Salim was a man of honor. If he felt slighted by CFK, he would leave. Even if he didn't have another job lined up, he would leave. That was Salim's way. He would rather fight back and lose everything except his dignity than to submit to something he knew was wrong. Tabitha shared it as well, and it was rare. Kenya and much of Africa was plagued by bad leadership. The problem wasn't simply government neglect. The culture of corruption reached nearly every facet of life. It started with government graft, from the rookie policeman on the street right up to the Office of the President. By one measure from the global watchdog organization Transparency International, urban Kenyans paid an average of more than eight bribes per month. Even if most bribes were relatively small, they added up to a lot of money and hardship, particularly for the poor. Corruption was a way of life, and maybe that was part of what motivated the youth representatives to send their letter. Although I didn't know the full story, I knew what made Salim and Tabitha exceptional. It was their inability to be corrupted. Theirs was the kind of leadership that could change the status quo.

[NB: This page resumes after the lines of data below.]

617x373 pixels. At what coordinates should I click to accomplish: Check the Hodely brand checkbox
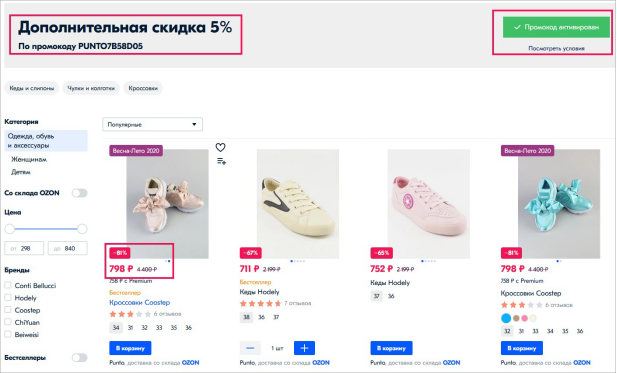click(x=8, y=297)
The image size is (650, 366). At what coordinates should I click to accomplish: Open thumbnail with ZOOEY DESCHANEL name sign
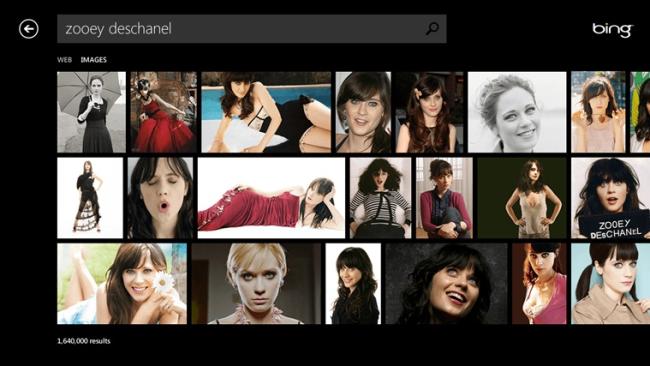pos(610,198)
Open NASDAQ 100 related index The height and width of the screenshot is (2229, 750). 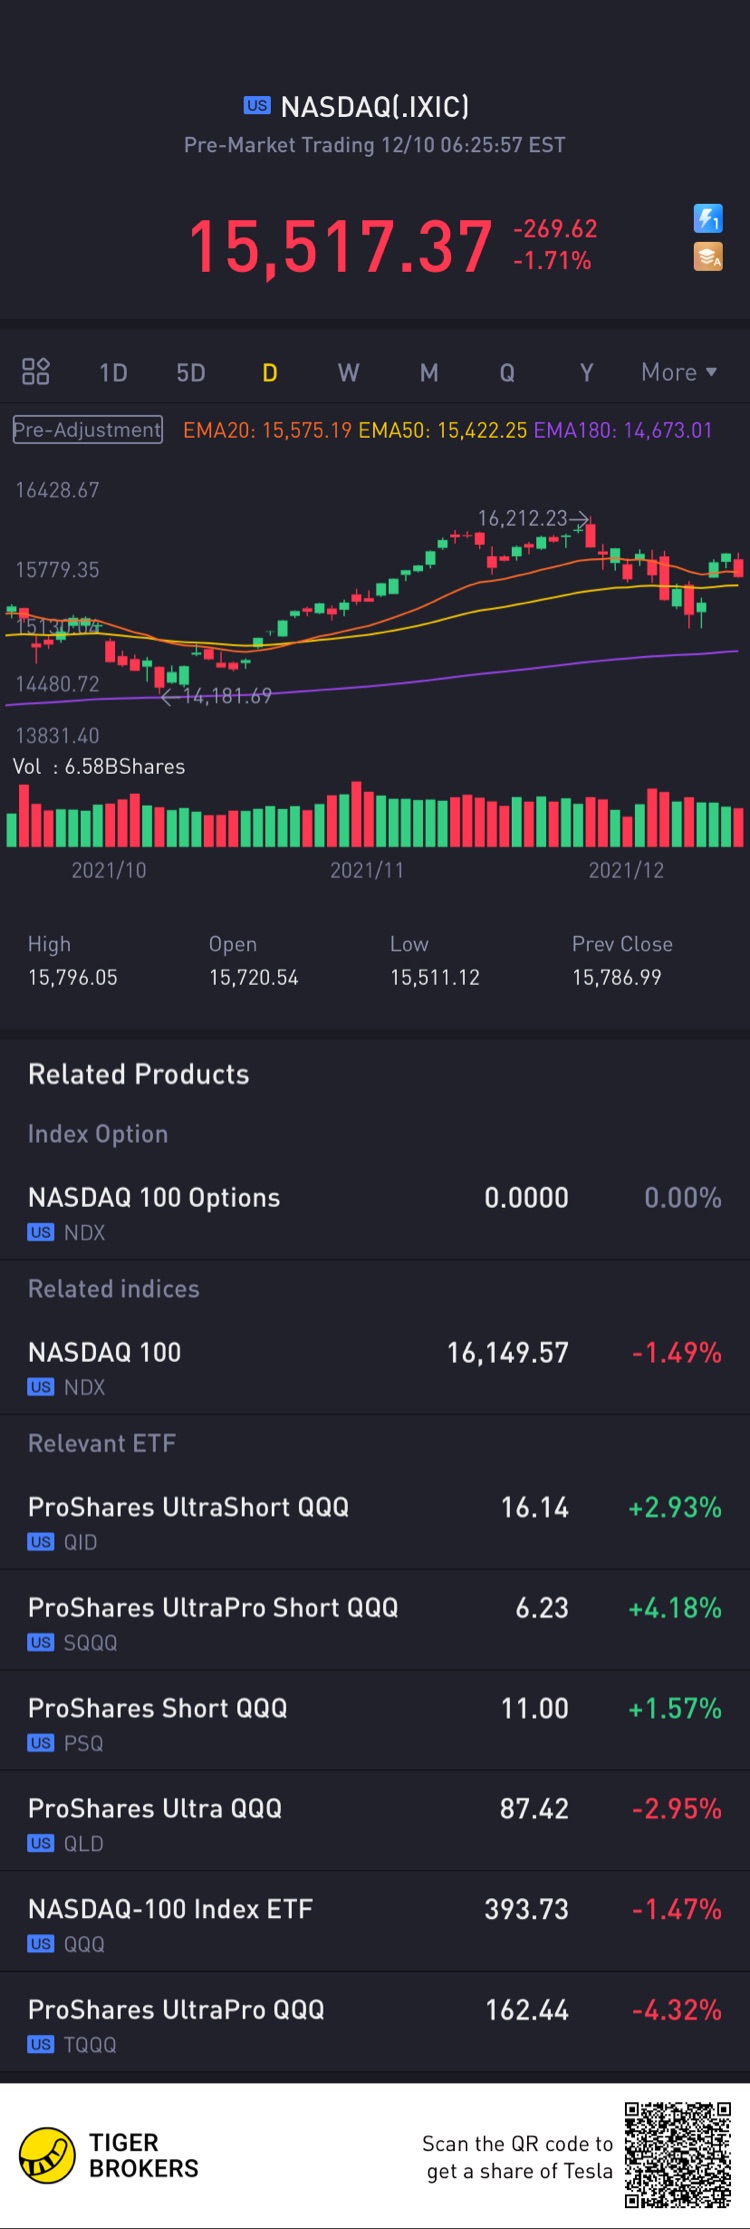375,1367

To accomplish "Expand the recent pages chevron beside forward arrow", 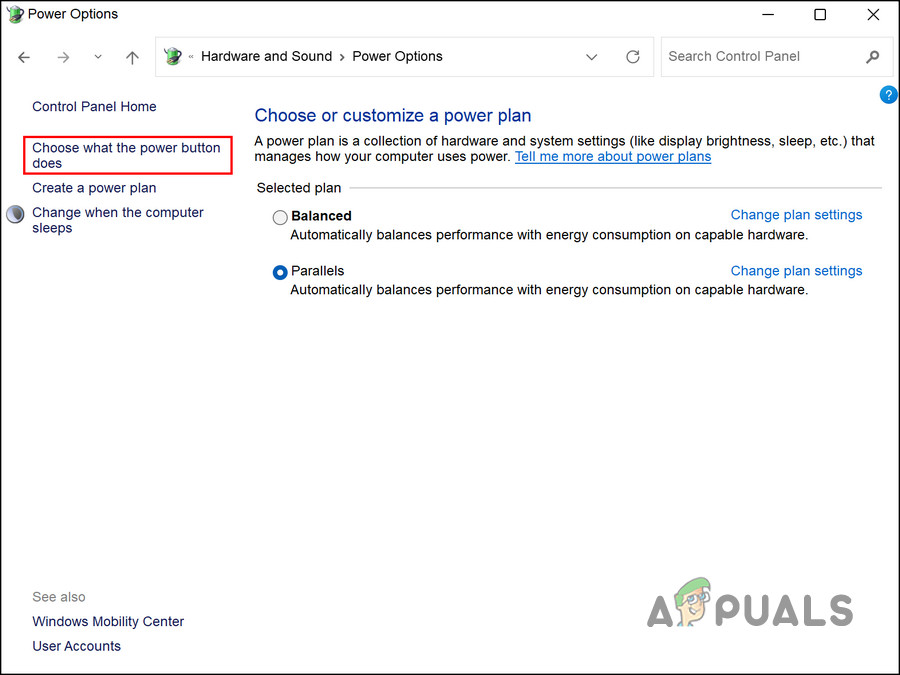I will [x=97, y=57].
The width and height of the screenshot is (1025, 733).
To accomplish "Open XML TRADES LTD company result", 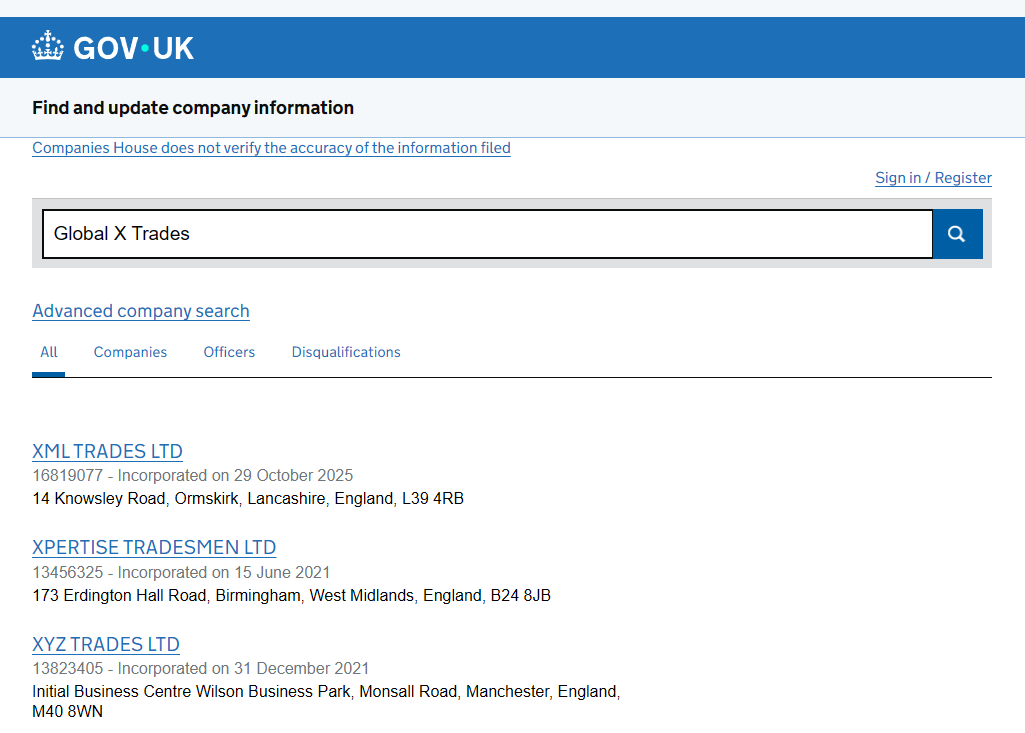I will [107, 451].
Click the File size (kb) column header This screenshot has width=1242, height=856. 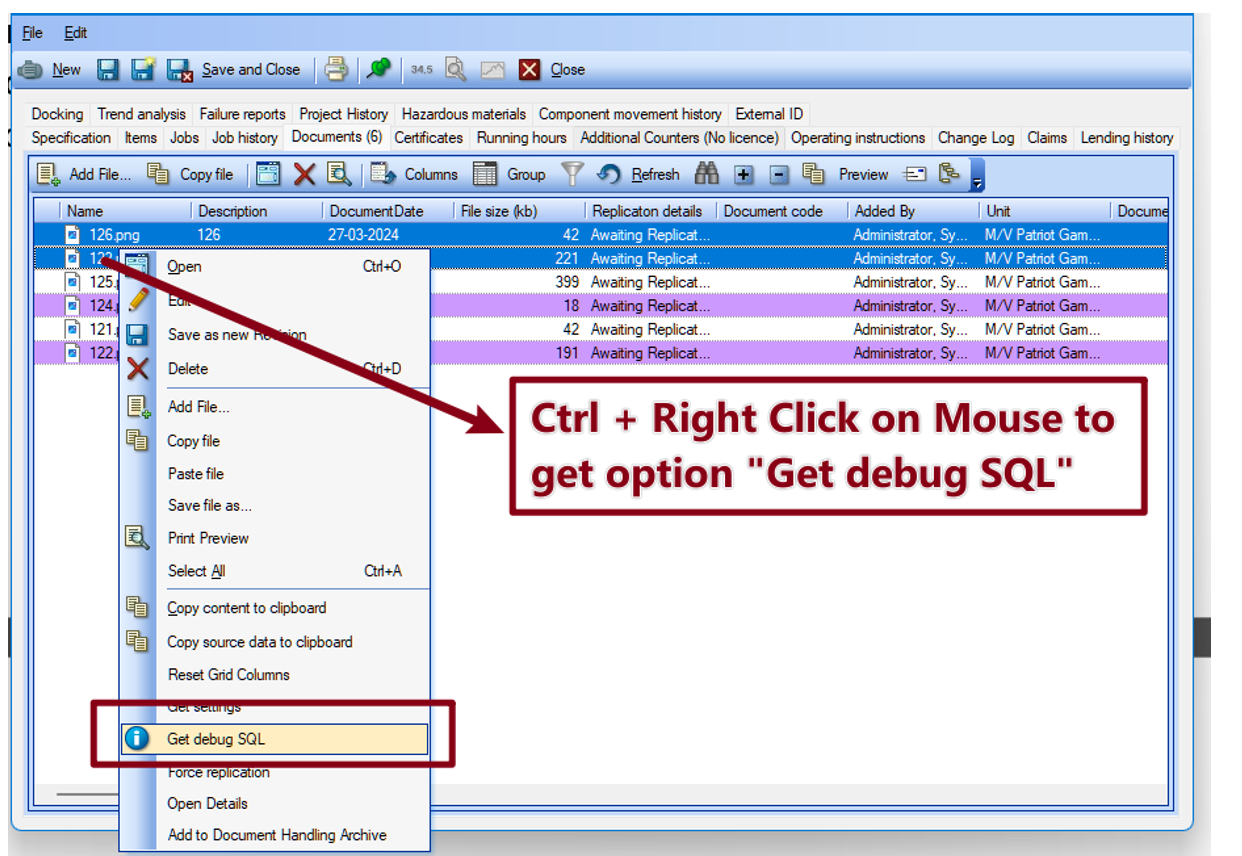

“Salim, we'd be nothing without you,” I said emphatically. “You know that. I know that. These youth reps don't get it. I'm not arguing for them. They need to go, like you said. We can't put up with revolt. But what I'm saying is we have to figure out our structure. I'm not comfortable with where we are at right now.”
“I agree.” Salim, Tabitha, and I didn't have formal management training. We were struggling to keep up with the administrative demands of our fast-growing organization.